*Задание 1*.
Представьте все строки записей в виде таблицы Markdown со столбцами «Номер» и «Строка», указав в первом порядковый номер, а во втором саму строку. Пустые строки в таблицу не включайте.

*Исходный текст*.
На третий день возвращения русских в древнюю столицу в большой церкви Страстного монастыря была устроена Божественная литургия, к которой созывали людей все уцелевшие в Москве колокола. Все тот же Шаховской вспоминал: "Когда по ее окончании священный клир провозгласил перед царскими дверями "Царю Небесный Утешителю!" – все наполнявшие монастырское здание: начальники, воины, дворяне, купцы, народ русский и иностранцы, православные и разноверные, даже башкирцы и калмыки – пали на колена, и хор рыданий смешался со священным пением, всеместным трезвоном колоколов и, помнится, пальбою каких-то пушек…".
"Все кончилось! – наверное, говорили себе эти люди. – Неужели и правда все кончилось?!".
17
Москва была изгажена французами до крайности. Общеизвестно, что в церквах французы держали лошадей. Но кроме того в церквах же у них были казармы, плавильные горны, где они делали из церковной утвари серебряные и золотые слитки.
Дом генерал-губернатора на Тверской, 13, где квартировал Бургонь со своими товарищами, был разгромлен: оконными рамами гвардейцы топили печи, через выбитые окна в дом налетели птицы, обосновавшиеся на балках под потолком. Обескураживал и вид частных домов, даже тех, где квартировали высшие наполеоновские чины. Шаховской, канцелярия которого расположилась вечером 11 октября в доме князя Белосельского, где еще недавно жил маршал Бессьер, пишет: "великолепная зала и библиотека, вероятно, маршальской свитой, превратилась в безымянное между порядочными людьми место" – этим эвфемизмом Шаховской, надо думать, обозначал туалет. (Кстати, как раз от французов осталось в русском языке слово "сортир", означающее на самом деле "выйти", "выход").
Уже позже было подсчитано, что в 1812 году в Москве из 9158 каменных домов уцелело 2626, а из 8520 магазинов – 1368. Из 290 храмов сгорело 127, а остальные были разграблены и изуродованы. Только на улицах (кроме колодцев, погребов и ям) валялось 11 959 человеческих трупов и 12546 лошадиных. Ущерб оценивался в 320 миллионов рублей.

*Предоставленные записи*.
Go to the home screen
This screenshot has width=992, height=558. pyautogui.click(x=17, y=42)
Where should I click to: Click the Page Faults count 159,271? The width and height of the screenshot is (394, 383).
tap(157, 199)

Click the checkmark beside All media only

*Задание 2*.
Перечислите все, что, согласно исходному тексту, французы держали или устраивали в московских церквах.

*Правильный ответ 1*.
| Номер | Строка |
|---|---|
| 1 | Go to the home screen |
| 2 | This screenshot has width=992, height=558. pyautogui.click(x=17, y=42) |
| 3 | Where should I click to: Click the Page Faults count 159,271? The width and height of the screenshot is (394, 383). |
| 4 | tap(157, 199) |
| 5 | Click the checkmark beside All media only |

*Правильный ответ 2*.
- лошади
- казармы
- плавильные горны